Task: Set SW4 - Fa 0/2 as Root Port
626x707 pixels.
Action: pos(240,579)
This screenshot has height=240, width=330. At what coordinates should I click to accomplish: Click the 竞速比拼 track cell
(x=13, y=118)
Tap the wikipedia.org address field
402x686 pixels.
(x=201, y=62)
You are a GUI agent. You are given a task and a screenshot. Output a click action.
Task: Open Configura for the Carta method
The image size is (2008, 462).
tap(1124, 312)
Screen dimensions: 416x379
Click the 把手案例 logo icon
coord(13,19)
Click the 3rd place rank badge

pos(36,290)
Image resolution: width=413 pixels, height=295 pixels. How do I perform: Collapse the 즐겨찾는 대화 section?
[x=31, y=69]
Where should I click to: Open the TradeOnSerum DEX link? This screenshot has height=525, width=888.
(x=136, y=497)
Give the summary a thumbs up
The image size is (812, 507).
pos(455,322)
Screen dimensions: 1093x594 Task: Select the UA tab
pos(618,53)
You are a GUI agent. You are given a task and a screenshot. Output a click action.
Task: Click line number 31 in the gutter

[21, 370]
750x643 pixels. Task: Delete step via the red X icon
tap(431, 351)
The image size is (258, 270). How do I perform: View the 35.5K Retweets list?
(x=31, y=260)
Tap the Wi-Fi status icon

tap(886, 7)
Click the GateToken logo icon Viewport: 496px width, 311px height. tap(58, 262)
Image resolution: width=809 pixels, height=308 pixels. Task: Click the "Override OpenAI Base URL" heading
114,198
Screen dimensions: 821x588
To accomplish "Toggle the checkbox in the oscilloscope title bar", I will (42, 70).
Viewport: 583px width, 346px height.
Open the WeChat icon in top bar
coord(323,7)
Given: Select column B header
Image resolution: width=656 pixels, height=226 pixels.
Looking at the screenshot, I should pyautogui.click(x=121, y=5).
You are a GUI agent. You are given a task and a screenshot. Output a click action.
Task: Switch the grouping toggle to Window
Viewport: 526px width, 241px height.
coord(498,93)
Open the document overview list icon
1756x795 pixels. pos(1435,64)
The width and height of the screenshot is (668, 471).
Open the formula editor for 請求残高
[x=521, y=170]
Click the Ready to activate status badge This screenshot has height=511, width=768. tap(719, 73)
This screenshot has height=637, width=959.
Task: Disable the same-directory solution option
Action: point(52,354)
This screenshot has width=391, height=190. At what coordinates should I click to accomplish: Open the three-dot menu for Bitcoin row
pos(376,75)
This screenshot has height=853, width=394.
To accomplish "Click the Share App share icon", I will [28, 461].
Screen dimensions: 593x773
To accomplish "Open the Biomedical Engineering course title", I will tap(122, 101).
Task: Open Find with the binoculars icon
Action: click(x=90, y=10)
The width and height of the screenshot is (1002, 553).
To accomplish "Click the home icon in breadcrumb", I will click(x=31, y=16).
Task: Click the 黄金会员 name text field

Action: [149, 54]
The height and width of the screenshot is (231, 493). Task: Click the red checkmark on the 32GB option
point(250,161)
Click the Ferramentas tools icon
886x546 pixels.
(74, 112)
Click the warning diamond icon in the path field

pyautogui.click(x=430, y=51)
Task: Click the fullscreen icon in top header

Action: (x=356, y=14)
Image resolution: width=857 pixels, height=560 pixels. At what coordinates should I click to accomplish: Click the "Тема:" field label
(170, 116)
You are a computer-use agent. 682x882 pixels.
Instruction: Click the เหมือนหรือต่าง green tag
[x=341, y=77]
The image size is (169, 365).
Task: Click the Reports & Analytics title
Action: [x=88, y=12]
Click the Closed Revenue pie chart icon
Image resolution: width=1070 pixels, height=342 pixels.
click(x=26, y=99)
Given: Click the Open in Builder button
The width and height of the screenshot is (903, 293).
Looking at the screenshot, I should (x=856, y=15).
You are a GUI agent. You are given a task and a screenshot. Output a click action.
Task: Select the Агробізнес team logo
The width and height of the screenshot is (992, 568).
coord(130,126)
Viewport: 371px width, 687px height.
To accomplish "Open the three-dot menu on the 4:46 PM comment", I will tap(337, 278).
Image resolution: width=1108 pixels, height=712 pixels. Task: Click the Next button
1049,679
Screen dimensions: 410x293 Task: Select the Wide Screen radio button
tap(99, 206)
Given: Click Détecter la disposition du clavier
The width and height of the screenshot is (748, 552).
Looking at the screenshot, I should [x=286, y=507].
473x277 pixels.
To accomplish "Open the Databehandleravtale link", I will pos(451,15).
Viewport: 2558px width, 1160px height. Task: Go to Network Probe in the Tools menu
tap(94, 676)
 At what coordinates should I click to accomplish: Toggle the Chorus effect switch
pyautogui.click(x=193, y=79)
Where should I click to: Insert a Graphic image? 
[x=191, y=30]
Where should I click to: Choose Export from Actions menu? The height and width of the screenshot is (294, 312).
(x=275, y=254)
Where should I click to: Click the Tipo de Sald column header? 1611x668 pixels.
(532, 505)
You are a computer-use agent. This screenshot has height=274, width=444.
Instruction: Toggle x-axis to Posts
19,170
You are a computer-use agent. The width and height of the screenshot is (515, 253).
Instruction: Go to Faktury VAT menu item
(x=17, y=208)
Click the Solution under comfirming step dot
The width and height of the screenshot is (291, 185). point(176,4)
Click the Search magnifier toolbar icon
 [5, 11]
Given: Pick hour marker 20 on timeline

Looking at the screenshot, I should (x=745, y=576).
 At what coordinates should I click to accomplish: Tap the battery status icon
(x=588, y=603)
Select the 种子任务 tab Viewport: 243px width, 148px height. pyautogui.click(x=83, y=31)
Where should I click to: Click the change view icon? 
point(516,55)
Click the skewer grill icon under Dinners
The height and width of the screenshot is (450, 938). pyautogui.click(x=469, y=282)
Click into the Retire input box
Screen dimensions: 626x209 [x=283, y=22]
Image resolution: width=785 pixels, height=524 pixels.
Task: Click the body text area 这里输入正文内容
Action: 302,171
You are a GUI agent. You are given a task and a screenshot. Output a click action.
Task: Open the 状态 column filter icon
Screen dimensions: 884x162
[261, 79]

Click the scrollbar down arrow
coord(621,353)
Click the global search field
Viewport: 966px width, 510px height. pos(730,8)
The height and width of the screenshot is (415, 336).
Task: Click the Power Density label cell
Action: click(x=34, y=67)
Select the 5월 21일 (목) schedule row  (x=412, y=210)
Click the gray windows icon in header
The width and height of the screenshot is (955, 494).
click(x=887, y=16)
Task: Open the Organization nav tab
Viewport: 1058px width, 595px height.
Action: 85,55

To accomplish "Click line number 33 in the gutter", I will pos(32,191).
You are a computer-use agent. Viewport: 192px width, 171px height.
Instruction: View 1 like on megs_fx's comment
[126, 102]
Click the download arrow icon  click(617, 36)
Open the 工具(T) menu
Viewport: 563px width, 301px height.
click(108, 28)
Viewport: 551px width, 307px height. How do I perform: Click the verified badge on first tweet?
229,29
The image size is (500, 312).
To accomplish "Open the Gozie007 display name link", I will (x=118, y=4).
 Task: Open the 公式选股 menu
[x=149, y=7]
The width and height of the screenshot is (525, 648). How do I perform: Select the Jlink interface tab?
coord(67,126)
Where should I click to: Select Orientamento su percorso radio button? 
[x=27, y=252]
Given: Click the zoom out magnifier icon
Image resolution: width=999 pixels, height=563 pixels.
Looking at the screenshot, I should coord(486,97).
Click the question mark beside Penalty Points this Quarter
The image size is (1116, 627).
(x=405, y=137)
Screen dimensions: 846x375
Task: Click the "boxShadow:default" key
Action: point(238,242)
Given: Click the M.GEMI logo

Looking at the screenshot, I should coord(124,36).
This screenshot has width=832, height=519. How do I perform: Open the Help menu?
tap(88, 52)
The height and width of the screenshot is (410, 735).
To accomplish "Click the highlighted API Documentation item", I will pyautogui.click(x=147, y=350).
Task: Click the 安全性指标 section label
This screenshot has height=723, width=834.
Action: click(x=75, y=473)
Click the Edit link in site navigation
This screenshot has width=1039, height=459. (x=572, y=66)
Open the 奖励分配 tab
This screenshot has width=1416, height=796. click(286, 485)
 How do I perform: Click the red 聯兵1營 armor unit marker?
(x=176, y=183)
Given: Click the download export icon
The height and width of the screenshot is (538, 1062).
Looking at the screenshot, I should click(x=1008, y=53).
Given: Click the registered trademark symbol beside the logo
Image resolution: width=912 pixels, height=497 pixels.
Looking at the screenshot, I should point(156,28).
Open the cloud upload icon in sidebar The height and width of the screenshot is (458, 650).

-------------------------

Go through the entries and copy every line with "download".

— Exercise answer —
Click the download arrow icon  click(617, 36)
Given: Click the download export icon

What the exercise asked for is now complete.